EXERCISE: Say whether each statement agrees with the talk announcement below: (a) Tara Lee received her DPhil from the University of Oxford; (b) the paper holds that Jerusalem puts less weight on machinery than Blake's earlier work; (c) the monograph Tara Lee is preparing concerns the symbol of the machine. For each, answer yes or no and quote the deciding words.

STUDY TEXT:
- - - - -

‘Living, self moving’: Blake’s Jerusalem and the Epic Machine
Dr. Tara Lee
Post-Doctoral Fellow
Society of Fellows in the Humanities
University of Hong Kong
***All are welcome***
Abstract:
It is generally understood that the Romantics replaced the concept of mechanism with that of the organic. Jerusalem, however, however, sees Blake place greater emphasis on machinery than ever before. ‘Los’s Furnaces howl loud, living, self moving’: as vibrant steam technologies replaced the clock-work mechanisms of the preceding age, the idea that machines might be “living” or “self moving” inspired Blake to consider the liberatory potential of these disruptive innovations. By showing how Blake drew on epic conventions to enrich the symbol of the machine, this paper shows how machines became such potent symbols of modernity precisely because they allowed for evocative engagements with the question of human freedom and agency in an increasingly complex, dynamic world.
Bio:
Tara Lee is a Post-Doctoral Fellow in the Society of Fellows in the Humanities at the University of Hong Kong. She received her DPhil from the University of Oxford, and has articles related to Blake and biology in European Romantic Review, Studies in Romanticism, and Romanticism on the Net. She is preparing a monograph on Blake and biology, specifically pre-Darwinian ideas of evolution. Moving from organicism to mechanism, she is also developing a new project on the symbol of the machine in the Romantic epic.

- - - - -

LISTED RECORDS:
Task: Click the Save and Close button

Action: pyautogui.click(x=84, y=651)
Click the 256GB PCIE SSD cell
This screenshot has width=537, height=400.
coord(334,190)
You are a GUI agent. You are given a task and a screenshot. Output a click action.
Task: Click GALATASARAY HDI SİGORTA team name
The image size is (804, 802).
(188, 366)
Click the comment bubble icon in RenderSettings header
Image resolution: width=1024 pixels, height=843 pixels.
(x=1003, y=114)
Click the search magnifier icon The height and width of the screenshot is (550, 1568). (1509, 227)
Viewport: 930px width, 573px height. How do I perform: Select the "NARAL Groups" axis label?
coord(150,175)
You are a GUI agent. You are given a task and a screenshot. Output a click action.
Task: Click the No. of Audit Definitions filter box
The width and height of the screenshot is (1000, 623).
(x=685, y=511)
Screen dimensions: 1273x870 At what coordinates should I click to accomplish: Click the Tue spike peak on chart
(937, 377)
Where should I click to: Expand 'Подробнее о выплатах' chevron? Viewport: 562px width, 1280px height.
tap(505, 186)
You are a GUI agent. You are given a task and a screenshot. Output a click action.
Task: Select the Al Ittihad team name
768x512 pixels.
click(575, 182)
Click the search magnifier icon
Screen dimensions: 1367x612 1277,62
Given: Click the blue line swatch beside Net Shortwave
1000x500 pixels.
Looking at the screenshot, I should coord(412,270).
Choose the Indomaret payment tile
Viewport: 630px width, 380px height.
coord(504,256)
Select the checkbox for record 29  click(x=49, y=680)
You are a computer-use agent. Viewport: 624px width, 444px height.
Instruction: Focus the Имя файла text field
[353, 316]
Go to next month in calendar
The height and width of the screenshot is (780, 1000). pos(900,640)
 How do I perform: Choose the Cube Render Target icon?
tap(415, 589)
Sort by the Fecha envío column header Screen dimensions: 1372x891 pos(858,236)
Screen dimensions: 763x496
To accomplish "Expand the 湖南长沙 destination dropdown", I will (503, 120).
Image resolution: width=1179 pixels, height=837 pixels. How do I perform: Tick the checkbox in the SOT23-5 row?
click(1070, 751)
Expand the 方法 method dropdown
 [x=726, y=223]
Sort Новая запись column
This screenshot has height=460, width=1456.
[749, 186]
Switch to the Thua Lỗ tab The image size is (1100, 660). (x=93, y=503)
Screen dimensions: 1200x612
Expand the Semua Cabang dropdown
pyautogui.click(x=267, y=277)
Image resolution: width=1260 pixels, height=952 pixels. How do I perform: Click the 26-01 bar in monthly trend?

- - - - -

ANSWER TO THIS EXERCISE:
(a) Yes: "She received her DPhil from the University of Oxford"
(b) No: "sees Blake place greater emphasis on machinery than ever before"
(c) No: "She is preparing a monograph on Blake and biology, specifically pre-Darwinian ideas of evolution."